The point inside a triangle that is equidistant from all three sides, and is the common point of intersection of the internal angle bisectors, is called the ______ of the triangle.

Introduction / Context:
This conceptual question is about identifying one of the four classical centres of a triangle: the incentre, circumcentre, centroid and orthocentre. Each of these is defined in terms of a specific type of line drawn inside the triangle. The point being described here is equidistant from all three sides of the triangle and is formed by the intersection of the internal angle bisectors. Recognising which centre has this property is important in many geometry and aptitude problems where distances to sides or inscribed circles are involved.

Given Data / Assumptions:
• The point is equidistant from all three sides of the triangle.
• It is the common point of intersection of all the internal angle bisectors of the triangle.
• The problem asks for the correct name of this point among the standard triangle centres.

Concept / Approach:
We recall the definitions of the main triangle centres:
• Incentre: intersection of the internal angle bisectors; centre of the inscribed circle (incircle) that touches all three sides; equidistant from all sides.
• Circumcentre: intersection of the perpendicular bisectors of the sides; centre of the circumcircle passing through all three vertices; equidistant from all vertices, not sides.
• Orthocentre: intersection of the three altitudes; not defined in terms of equal distances to sides or vertices in this way.
• Centroid: intersection of the three medians; centre of mass but not equidistant from sides or vertices. Since the point described is equidistant from the sides and is formed by angle bisectors, it matches the definition of the incentre.

Step-by-Step Solution:
Step 1: Identify that the point is obtained by intersecting the internal angle bisectors of the triangle. Step 2: Recall that the unique point where the three internal angle bisectors meet is called the incentre of the triangle. Step 3: Note that the incentre is the centre of the incircle, which is a circle drawn inside the triangle and tangent to all three sides. Step 4: Because a circle is tangent to a line at exactly one point and has equal radius to each tangency point, the incentre is equidistant from all three sides. Step 5: Therefore, the blank should be filled with the term “Incentre”.

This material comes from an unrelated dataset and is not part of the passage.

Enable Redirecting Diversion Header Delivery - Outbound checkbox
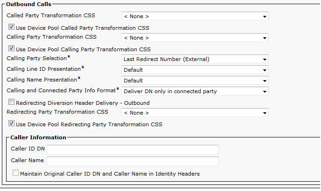[11, 102]
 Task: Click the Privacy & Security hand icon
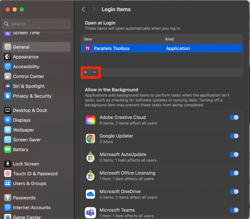tap(8, 96)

Verification / Alternative check:
Compare this with the other triangle centres. The circumcentre is equidistant from the vertices, not from the sides, so it cannot be the point described. The centroid is defined via medians, not angle bisectors, and does not maintain equal distance from either sides or vertices. The orthocentre is the point where altitudes meet and does not generally have any equal distance property like this. Only the incentre simultaneously satisfies being the intersection of internal angle bisectors and being equidistant from all sides because it is the centre of the inscribed circle that touches each side at exactly one point.

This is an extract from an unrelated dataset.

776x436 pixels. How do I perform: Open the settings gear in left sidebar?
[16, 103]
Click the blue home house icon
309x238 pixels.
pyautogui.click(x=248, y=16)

Why Other Options Are Wrong:
“Circumcenter” is incorrect here because it is tied to perpendicular bisectors of sides and equal distances to vertices, which is a different concept. “Orthocentre” is based on altitudes and does not guarantee equal distances to sides or vertices. “Centroid” is based on medians and represents the balance point of the triangle but does not maintain equal distances from the sides. Since the question clearly emphasises equal distance from sides and intersection of angle bisectors, only “Incentre” fits both criteria.

Common Pitfalls:
Many learners confuse the triangle centres because their names sound similar and they are often introduced together. A useful way to remember is to link words to their roles: “in” in incentre suggests a circle inscribed inside the triangle, “circum” in circumcentre suggests a circle around the triangle, “ortho” relates to perpendicular altitudes, and “cen” in centroid evokes the centre of mass via medians. Keeping these associations clear helps you quickly select the correct centre when a question describes specific geometric properties.

Final Answer:
The point equidistant from the sides of a triangle is called the Incentre of the triangle.